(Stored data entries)
# # # #

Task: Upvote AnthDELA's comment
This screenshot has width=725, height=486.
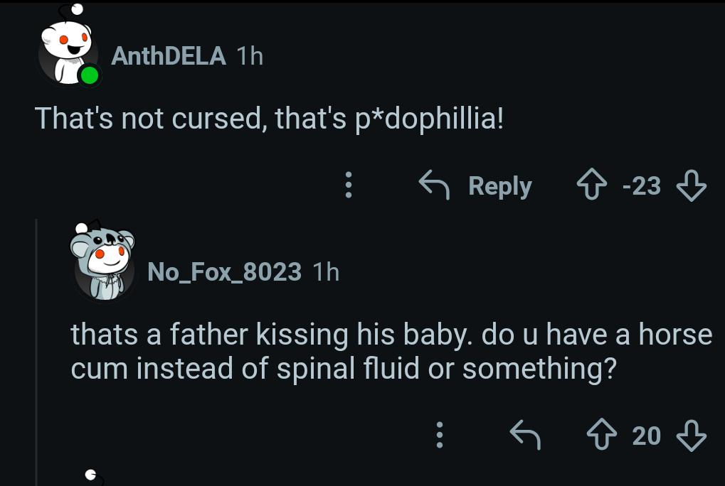Action: (x=591, y=185)
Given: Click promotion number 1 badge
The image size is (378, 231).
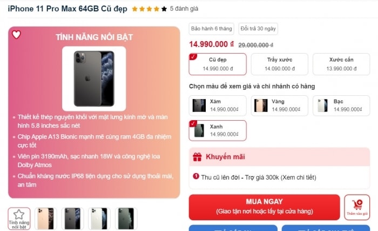Looking at the screenshot, I should point(196,176).
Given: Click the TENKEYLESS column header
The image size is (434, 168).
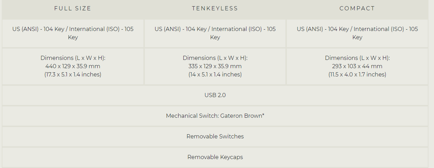Looking at the screenshot, I should [215, 9].
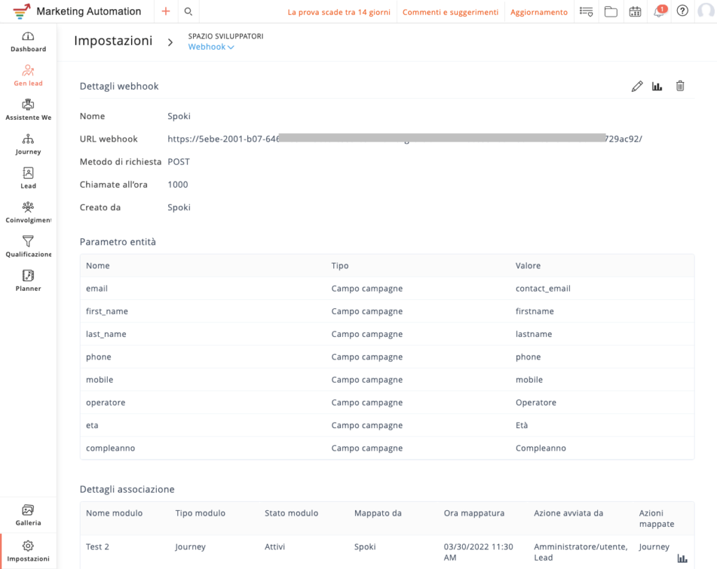
Task: Open the notifications bell icon
Action: [659, 12]
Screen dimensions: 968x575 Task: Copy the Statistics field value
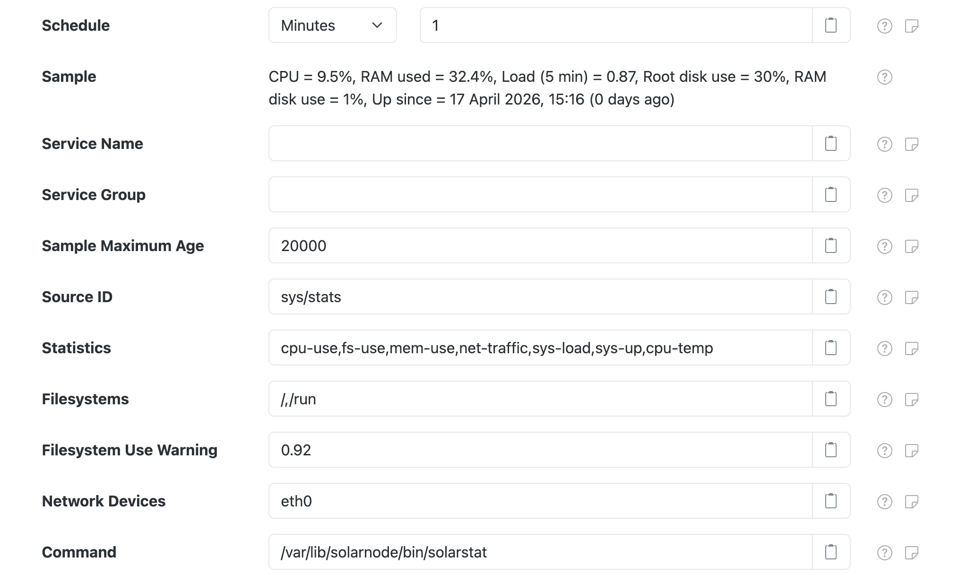830,348
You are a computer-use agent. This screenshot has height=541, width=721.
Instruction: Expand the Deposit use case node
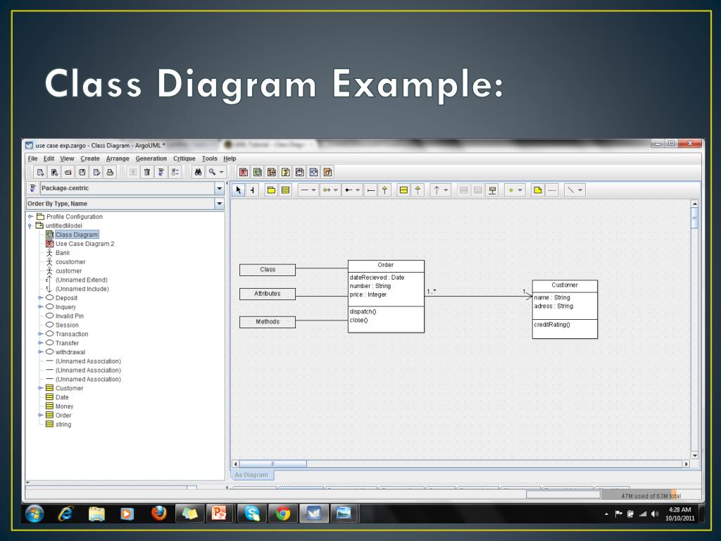[x=40, y=298]
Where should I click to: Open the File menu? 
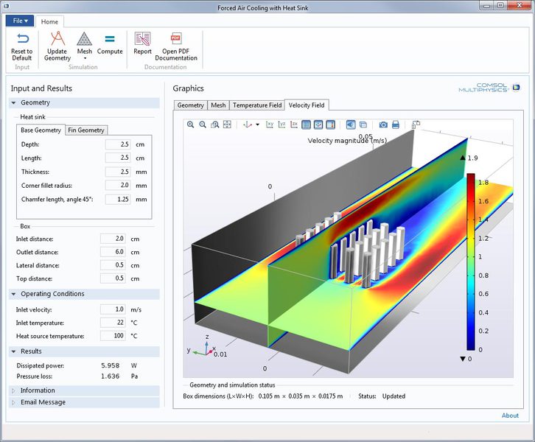pyautogui.click(x=20, y=21)
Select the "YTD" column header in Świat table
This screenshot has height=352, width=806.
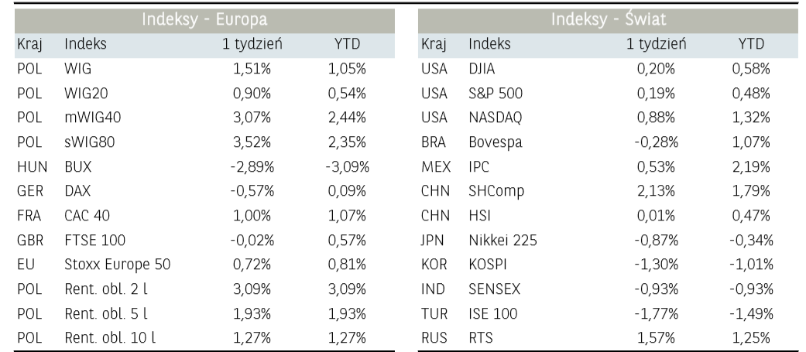tap(751, 44)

# # # #

From the entries above, copy every line where the word "Given" shows up.

- **Result for this task**
Given: Click promotion number 1 badge
Given: Click the TENKEYLESS column header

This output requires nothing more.